* Aim: Start at the top of the material and stop after the line containing "click(796, 1105)". Write all of those lines out again in full, shifting every coordinate in the answers by -127 and leaving out the pictures.

━━━━━ Available data ━━━━━

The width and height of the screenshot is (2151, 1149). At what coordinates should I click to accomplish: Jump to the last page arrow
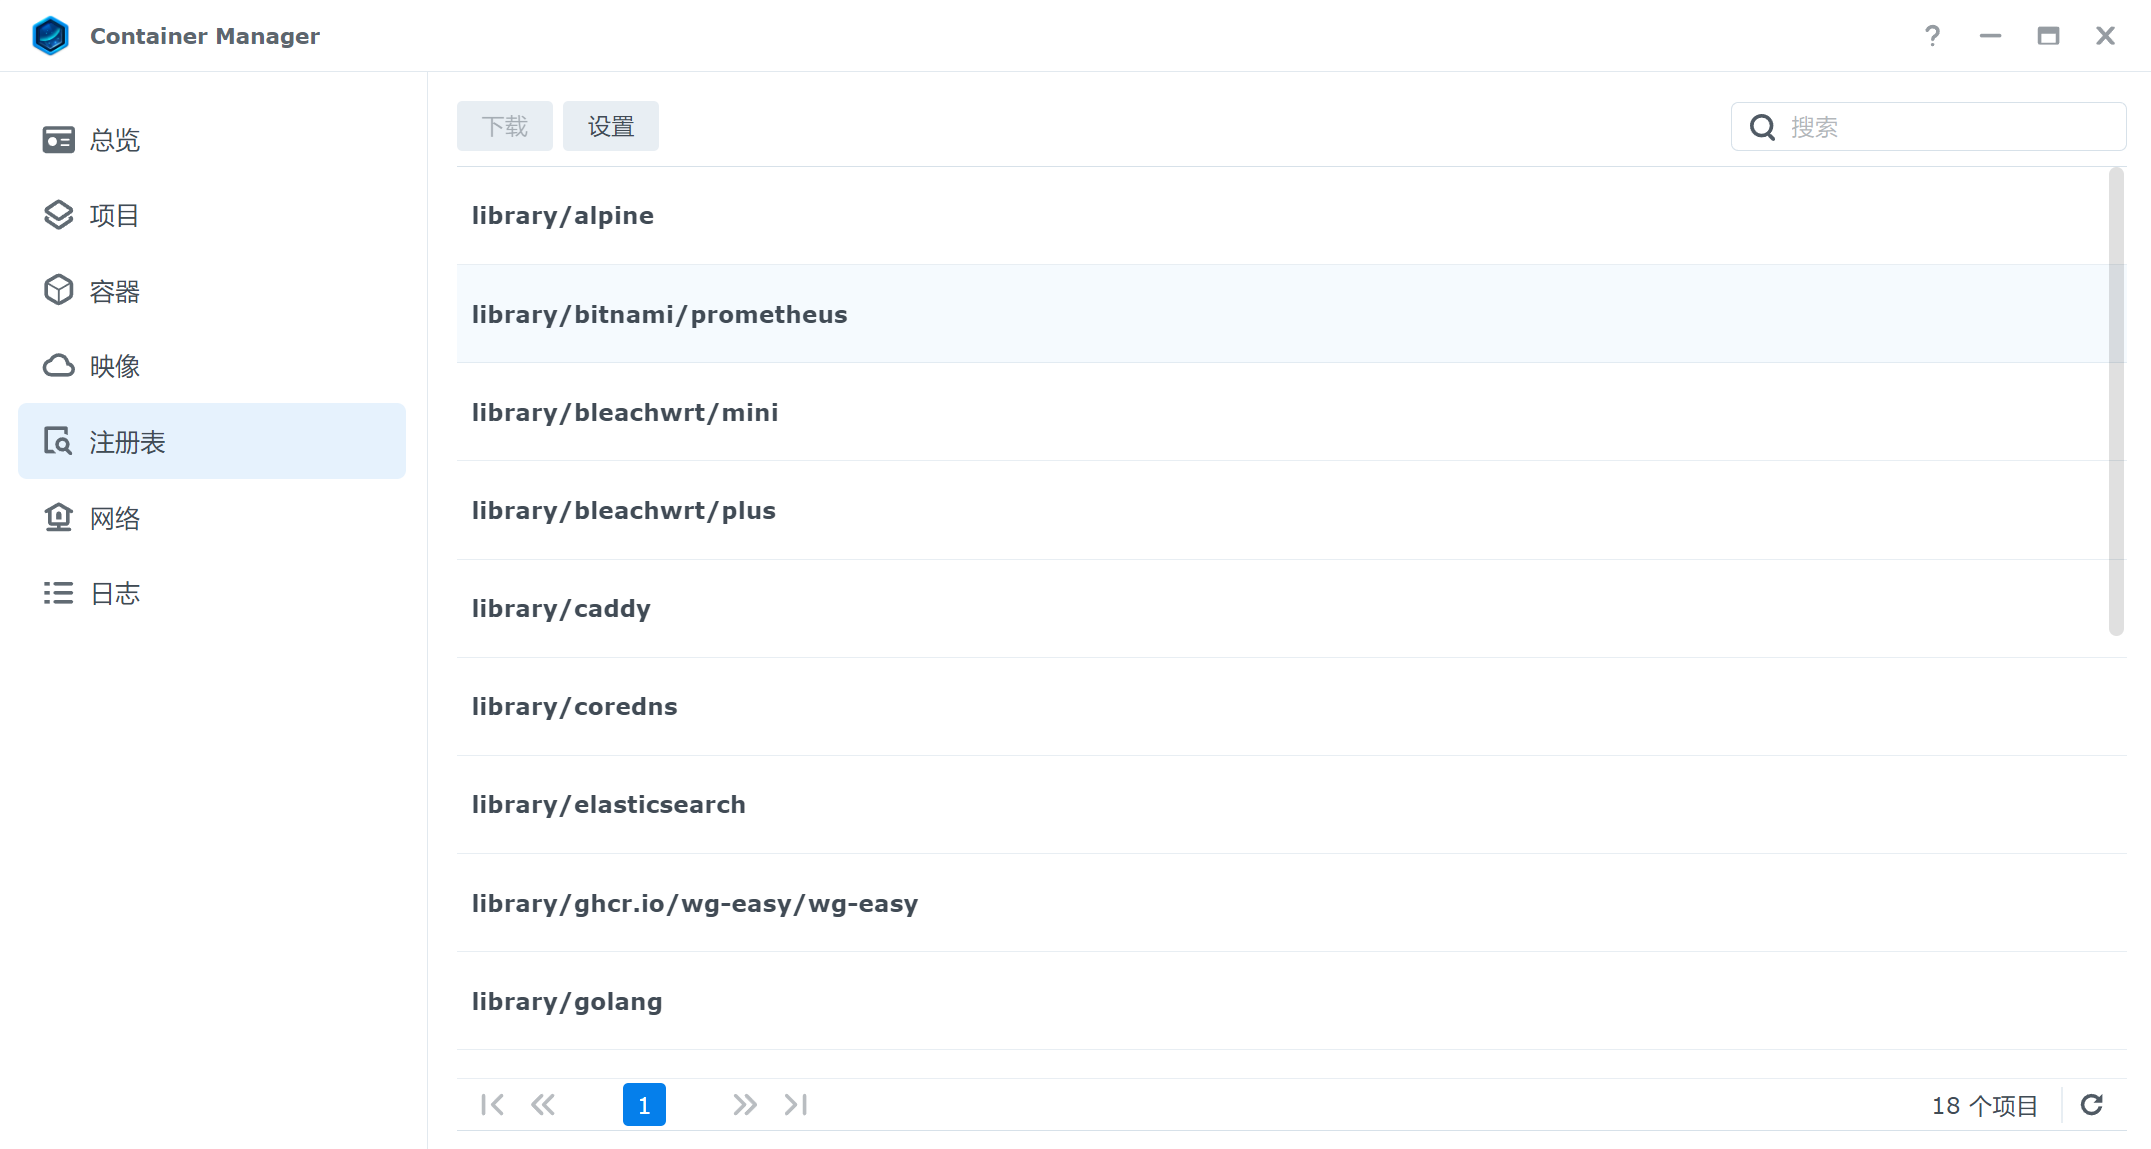click(796, 1105)

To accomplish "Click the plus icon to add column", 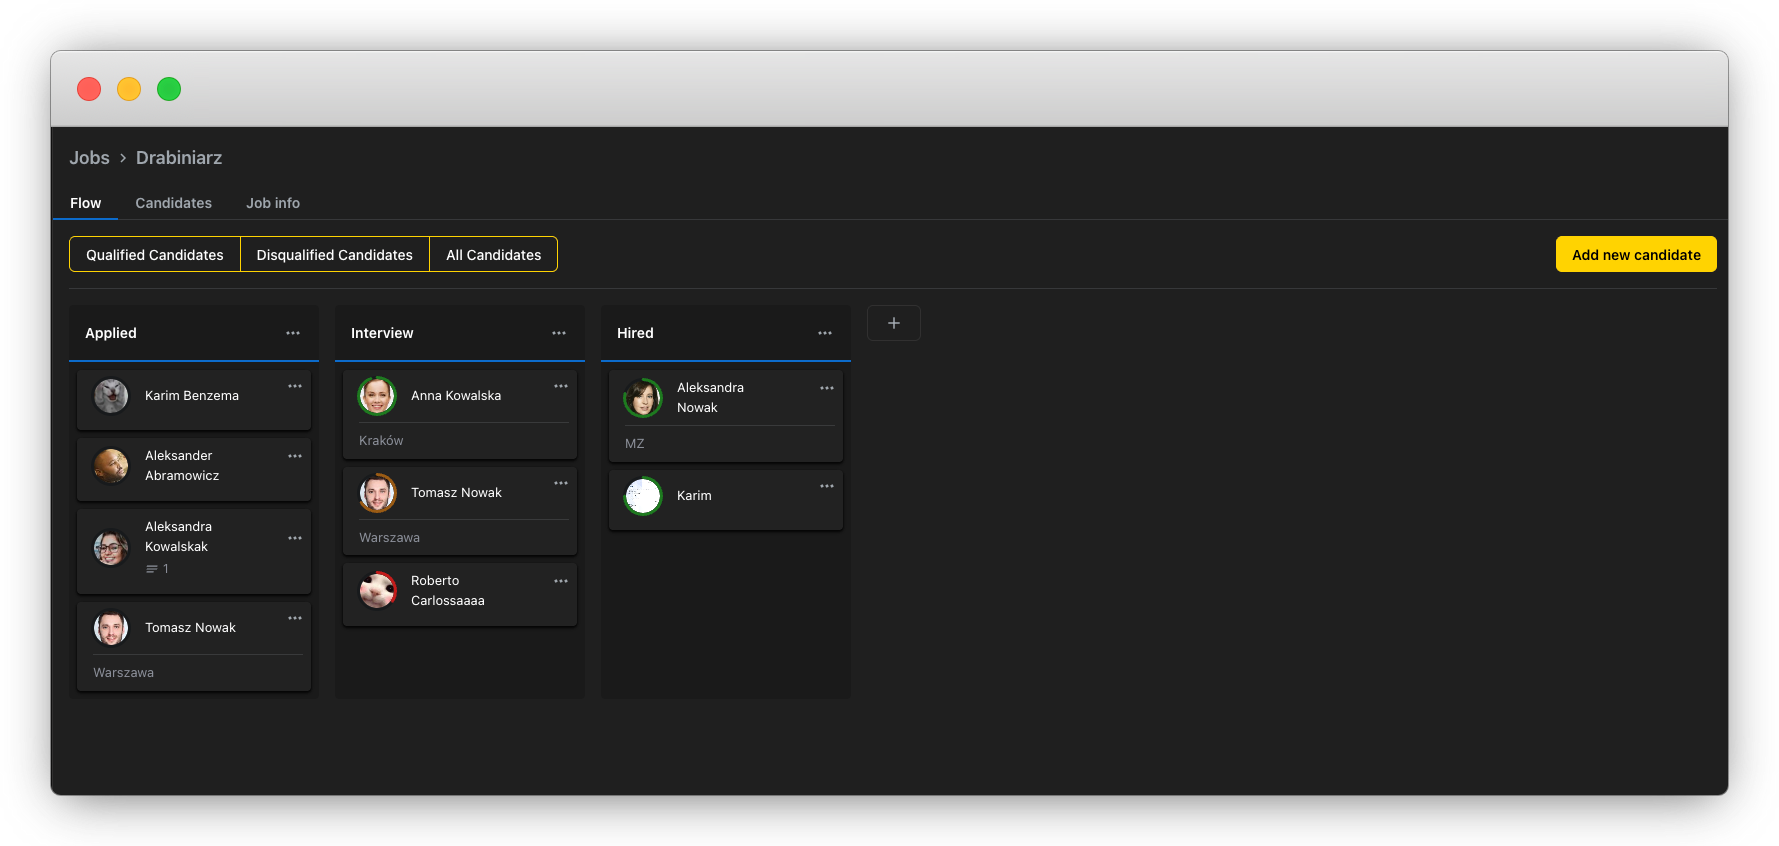I will coord(894,323).
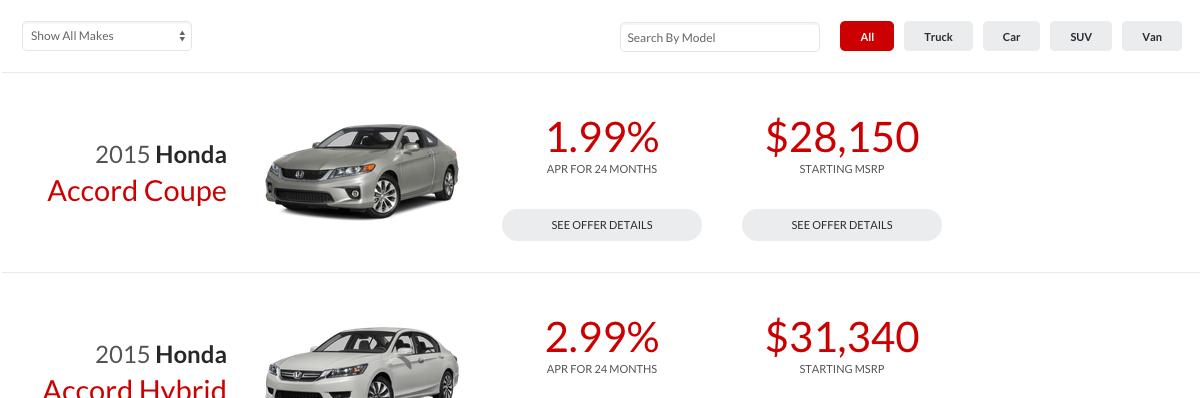Filter vehicles by Car
The height and width of the screenshot is (398, 1200).
tap(1012, 37)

━━━━━

* Solution:
The width and height of the screenshot is (2151, 1149). At what coordinates should I click to accomplish: Jump to the last page arrow
click(669, 978)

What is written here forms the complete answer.